Respiré hondo, y me di la vuelta y la luz de la lámpara iluminó sus zapatos negros brillosos de corte italiano, sin ninguna arruga -cómo si nunca los hubieran doblado-, de tacón y una hebilla dorada, su pantalón beige con la raya del planchado bien delineada, su camisa fajada negra, un cinto con una hebilla que tenía un escudo de armas, su chamarra de piel tinta.
Lucía como una persona, una persona fina y elegante, podría decir que hasta olía bien, pero no recuerdo detalles del aroma.
Volví a bajar la mirada, porque ya no pude subirla más allá de su cintura. El terror me lo impidió, no pude verlo a los ojos.
Seguí viendo sus zapatos por unos segundos, hasta que noté que detrás de su pantorrilla izquierda, algo se movía, de la oscuridad poco a poco se acercó a la luz. Se movía como un animal, pensé por un momento que se trataba de una serpiente hasta que pude verla con detalle: era una cola, una cola que terminaba en una punta de vellos largos, gruesos y oscuros, igual a la de un león.
Me sentí helado.

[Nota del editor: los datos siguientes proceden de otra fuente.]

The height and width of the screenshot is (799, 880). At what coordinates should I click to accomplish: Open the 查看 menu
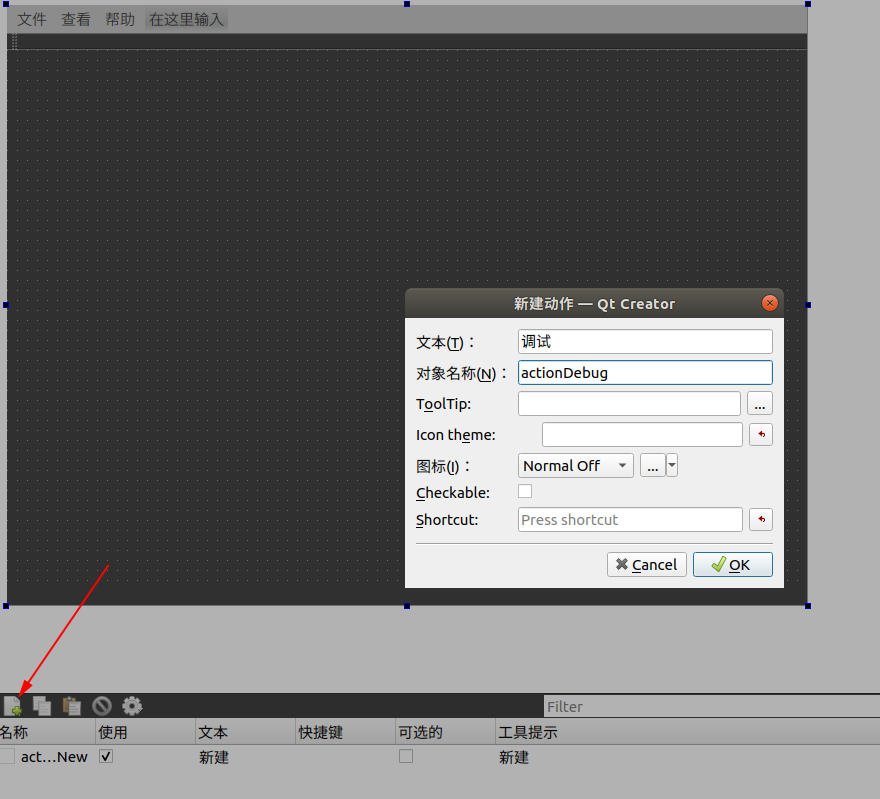(76, 18)
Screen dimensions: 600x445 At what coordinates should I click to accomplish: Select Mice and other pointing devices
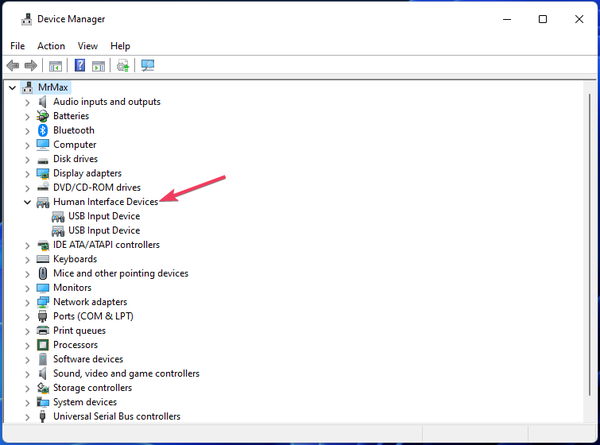coord(120,273)
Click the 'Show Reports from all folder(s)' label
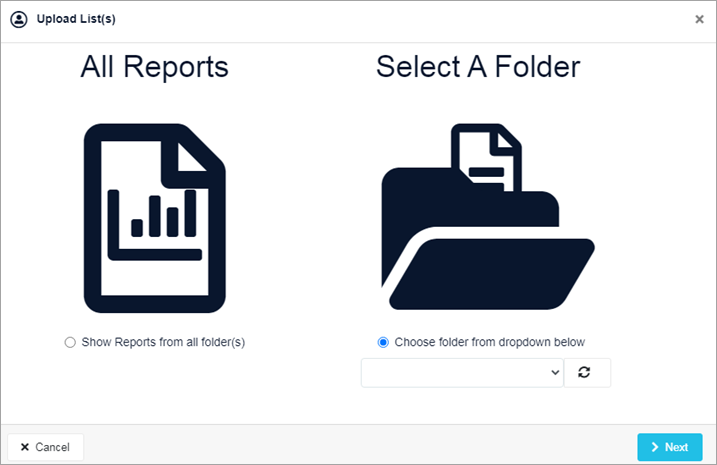 pos(163,342)
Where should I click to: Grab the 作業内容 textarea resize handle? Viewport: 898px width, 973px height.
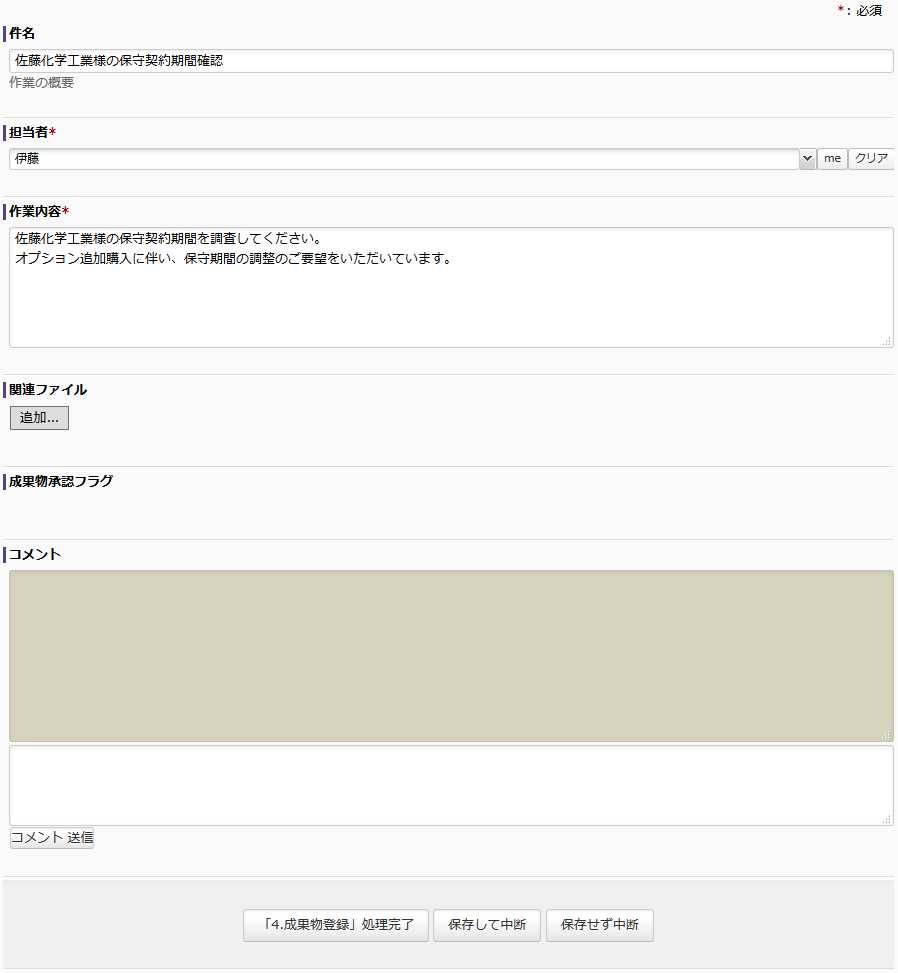886,341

Me moví, me recorrí a mi derecha así de rodillas, sin poder subir la mirada.
“¡Ariel!”, grité con todas mis fuerzas para llamar a mi compañero. “¡Vámonos, ya vámonos!”.
Ariel subió en pocos segundos para encontrarme al final de la escalera.
Él dice que tenía el rostro desencajado y lleno de sudor.
“¿Qué pasó, wey?, parece que viste un fantasma”, me dijo.
“Vámonos”, insistí.
“Pero la herramienta, la madera, ¿no vamos a guardar nada?”, cuestionó.
“No, vámonos, mañana lo vemos”, le ordené.
Apagamos el generador y cerramos. Salimos rápido de la casa, subimos a la camioneta y regresamos al hotel donde nos quedábamos.
“¿Me vas a decir qué pasó?”, recalcó Ariel ya que salimos del complejo residencial en obra negra.
“Si te lo digo no me lo vas a creer”, respondí.
“Dime”, insistió.
“Se me hace que acabo de ver al Diablo”, le dije.